Keith Horcasitas has an “only in Louisiana” tale of revenge:

At the funeral for his 99-year-old aunt, Sister Joselia Kleinpeter, in Chatawa, Mississippi, his Uncle Ray lightened the solemn occasion with a story about two of his late brothers, Arthur and Francis Jr.

“At the old Sacred Heart Church on Canal Street in New Orleans, there were two large holy water fonts.

“My uncles used to try to get back at some unsuspecting ‘mean nuns’ in the following way: they slipped into the fonts some crawfish they’d dug from Bayou St. John nearby!

“We don’t know if the nuns got bit when using the fonts!”

Economy move

John Engelsman, of Baton Rouge, has come up with a way to save the state money:

“Jim Garvey, BESE president, recently boasted that cancelling their April meeting saved the state $10,000.

“Just think how much they’d save by cancelling ALL their meetings!”

Indeed, if this was expanded to include other state agencies’ meetings, there’s no telling how much money could be saved.

John adds, “I don’t seek compensation for this brilliant idea, Smiley. Like you, I live to serve.”

Can you dig it?

Robert Day has more on the jive-talking Diggy Doo, a great DJ on Baton Rouge’s WXOK in the early days of R&B:

“He would sign on, and off, I believe, by saying, ‘Like a snake in the lake, too slim to swim; like a roach on the poach, to smooth to move; nobody do it like the Diggy do it!’”

Cover story

I keep getting nostalgia items about devices from our past:

“Yesterday,” says Moe K., “we ran out of fat-free half and half for morning coffee. I located a can of milk, and had to use a church key (found in the tool box) to cut holes. Then we stored the can with a plastic cover.

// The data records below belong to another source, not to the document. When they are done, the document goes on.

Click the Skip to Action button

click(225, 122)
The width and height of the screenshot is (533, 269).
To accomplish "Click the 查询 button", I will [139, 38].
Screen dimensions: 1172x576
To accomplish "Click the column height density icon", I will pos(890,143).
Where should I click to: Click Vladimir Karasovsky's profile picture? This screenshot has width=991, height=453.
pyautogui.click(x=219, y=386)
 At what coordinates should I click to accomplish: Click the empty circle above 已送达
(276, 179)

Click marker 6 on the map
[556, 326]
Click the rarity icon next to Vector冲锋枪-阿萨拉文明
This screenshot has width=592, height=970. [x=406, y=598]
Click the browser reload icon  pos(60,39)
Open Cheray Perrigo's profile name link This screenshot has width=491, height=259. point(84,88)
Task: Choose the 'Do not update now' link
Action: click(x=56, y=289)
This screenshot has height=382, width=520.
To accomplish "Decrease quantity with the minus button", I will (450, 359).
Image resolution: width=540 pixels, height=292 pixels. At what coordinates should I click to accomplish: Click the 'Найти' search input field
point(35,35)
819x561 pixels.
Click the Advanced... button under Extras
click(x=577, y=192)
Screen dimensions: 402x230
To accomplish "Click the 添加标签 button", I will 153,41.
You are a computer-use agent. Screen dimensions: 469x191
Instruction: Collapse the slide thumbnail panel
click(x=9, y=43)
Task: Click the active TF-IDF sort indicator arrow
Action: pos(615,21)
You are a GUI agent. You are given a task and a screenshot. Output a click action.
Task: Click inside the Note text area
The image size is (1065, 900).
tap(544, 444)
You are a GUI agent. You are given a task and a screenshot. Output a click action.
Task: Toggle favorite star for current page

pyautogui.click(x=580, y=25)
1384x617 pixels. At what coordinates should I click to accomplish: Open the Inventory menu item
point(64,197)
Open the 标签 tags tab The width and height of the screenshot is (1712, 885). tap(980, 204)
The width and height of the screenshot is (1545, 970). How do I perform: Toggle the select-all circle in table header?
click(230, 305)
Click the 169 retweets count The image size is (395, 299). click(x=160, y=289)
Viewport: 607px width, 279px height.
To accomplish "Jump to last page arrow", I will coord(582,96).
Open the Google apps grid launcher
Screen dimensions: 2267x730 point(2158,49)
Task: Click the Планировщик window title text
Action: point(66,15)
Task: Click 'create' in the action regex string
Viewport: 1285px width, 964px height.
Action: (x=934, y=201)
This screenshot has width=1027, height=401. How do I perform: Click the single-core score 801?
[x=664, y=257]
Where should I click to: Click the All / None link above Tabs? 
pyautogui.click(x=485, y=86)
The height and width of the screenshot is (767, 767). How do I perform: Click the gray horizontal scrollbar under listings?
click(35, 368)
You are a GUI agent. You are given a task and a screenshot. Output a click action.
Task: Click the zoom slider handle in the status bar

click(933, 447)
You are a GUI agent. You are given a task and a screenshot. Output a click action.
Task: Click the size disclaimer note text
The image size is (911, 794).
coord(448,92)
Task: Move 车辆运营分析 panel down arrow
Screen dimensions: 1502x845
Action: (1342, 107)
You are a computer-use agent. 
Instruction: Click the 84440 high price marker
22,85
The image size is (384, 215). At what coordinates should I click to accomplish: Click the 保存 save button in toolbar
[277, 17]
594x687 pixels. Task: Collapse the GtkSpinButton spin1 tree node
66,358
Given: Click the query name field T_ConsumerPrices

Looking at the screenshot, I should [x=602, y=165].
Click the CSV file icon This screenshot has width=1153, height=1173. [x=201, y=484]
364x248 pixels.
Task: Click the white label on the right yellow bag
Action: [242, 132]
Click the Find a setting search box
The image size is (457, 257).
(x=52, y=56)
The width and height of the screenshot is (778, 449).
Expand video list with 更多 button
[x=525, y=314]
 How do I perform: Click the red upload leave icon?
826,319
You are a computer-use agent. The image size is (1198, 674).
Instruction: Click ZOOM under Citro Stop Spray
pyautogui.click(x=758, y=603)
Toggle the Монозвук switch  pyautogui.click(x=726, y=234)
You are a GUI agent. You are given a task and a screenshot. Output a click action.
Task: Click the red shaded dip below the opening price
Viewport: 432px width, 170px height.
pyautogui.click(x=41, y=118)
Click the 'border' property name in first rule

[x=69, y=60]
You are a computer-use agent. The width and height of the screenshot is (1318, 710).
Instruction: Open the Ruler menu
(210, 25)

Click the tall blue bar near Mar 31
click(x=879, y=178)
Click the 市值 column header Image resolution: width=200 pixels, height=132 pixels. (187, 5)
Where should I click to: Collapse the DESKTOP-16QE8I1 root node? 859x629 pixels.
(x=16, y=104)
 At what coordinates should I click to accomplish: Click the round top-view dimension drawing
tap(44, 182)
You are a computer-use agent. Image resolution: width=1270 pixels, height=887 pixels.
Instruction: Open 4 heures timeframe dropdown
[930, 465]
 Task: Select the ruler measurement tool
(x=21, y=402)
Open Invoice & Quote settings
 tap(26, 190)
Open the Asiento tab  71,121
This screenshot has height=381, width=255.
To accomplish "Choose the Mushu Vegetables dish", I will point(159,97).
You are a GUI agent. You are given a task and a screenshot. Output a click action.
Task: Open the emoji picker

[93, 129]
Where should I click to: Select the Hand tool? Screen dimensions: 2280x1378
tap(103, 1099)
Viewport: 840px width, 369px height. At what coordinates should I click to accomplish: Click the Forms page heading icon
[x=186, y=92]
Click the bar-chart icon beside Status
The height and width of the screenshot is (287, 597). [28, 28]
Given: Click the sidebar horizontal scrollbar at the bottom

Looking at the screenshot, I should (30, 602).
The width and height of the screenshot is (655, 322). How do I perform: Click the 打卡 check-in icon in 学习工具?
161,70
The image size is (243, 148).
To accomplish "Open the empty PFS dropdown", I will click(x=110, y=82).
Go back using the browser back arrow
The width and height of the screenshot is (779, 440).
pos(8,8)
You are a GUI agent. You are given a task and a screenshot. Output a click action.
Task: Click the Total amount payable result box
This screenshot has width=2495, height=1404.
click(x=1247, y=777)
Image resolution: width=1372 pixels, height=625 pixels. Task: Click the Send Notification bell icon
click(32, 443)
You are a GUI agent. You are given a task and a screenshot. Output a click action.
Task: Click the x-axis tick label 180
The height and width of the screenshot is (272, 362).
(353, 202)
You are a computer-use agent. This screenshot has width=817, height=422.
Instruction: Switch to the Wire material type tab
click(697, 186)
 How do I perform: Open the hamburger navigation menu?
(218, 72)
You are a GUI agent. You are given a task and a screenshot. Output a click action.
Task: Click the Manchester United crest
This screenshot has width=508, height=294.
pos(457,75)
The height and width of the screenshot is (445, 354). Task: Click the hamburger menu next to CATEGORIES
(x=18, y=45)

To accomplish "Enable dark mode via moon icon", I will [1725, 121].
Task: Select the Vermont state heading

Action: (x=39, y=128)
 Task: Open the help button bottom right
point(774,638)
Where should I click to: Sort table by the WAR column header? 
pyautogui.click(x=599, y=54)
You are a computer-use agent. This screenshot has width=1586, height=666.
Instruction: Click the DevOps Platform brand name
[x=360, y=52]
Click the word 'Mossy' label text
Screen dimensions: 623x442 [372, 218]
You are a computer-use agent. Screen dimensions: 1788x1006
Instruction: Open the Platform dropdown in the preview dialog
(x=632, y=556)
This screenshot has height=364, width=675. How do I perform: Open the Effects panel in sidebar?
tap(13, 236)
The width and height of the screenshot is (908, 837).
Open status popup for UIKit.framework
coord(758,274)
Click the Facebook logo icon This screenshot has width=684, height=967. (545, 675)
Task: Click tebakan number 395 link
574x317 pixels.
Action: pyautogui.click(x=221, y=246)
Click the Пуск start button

“Now we are wondering about the metal cover used in days of yore to puncture holes and cover the milk can all in one. No plastic back then.”

That’s one I don’t recall — my mom used an ice pick to punch a hole in a can of evaporated milk. Not sure what she covered it with in the fridge, if anything...

Thanks, Crawfish-Man

Years ago Tim Edler wrote a series of books about “Crawfish-Man,” a Cajun superhero, and even had a costume he’d wear when talking to kids about avoiding drugs, etc.

He tells of this “humbling experience” at a sportsmen’s show in Gonzales:

“My wife Becky and I had a booth for our Cajun food products, and also had a small display of my books.

“A young woman with her young daughter came over to the books and asked my wife if I was Tim Edler.

“She grew up in Baton Rouge, and told us her dad, who recently passed away, would read her ‘Crawfish-Man’s Fifty Ways To Keep From Using Drugs.’

“With tears in her eyes, she said, ‘I took the Drug Oath, and it saved me!’

“You just don’t know what it meant to me, to have tried to do something good so many years ago, not knowing the outcome or if anyone would ever be helped — and 34 years later that incredible moment happened!”

Nice People Dept.

Keigh Ballard says Charles Kelly, of Sears in Baton Rouge, deserves some recognition for going out of his way to help her with a problem with her ice-maker.

Special People Dept.

Lena Roshto celebrates her 90th birthday on Saturday, March 26.

Ellis and Sylvia Peak celebrated their 70th anniversary on Thursday, March 24.

Andrew and Marian Jones, of Morgan City, celebrated their 63rd anniversary on Tuesday, March 22.

Consuming passion

Bo Bienvenu, of Prairieville, says, “I don’t mean to brag, but I finished my 14-day diet in just 3 hours and 30 minutes.”

Getting deep

“Sometime you have to laugh to keep from crying,” says Algie Petrere, who dried off this old story as a comment on our recent deluges:

A torrential rain soaked southern Louisiana; the next morning the resulting floodwaters came up about six feet into most of the homes there.

Mrs. Boudreaux was sitting on her roof with her neighbor, Mrs. Thibodeaux, waiting for help to come. Mrs. Thibodeaux noticed a baseball cap floating near the house.

She saw it float far out into the front yard, then float back to the house; it kept floating away from the house, then back towards the house.

Her curiosity got the best of her, so she asked Mrs. Boudreaux, “Do you see dat baseball cap floatin’ away from the house, den back again?”

Mrs. Boudreaux said, “Oh, yeah, das my husband. I tole him he gonna cut the grass today, come hell or high water!”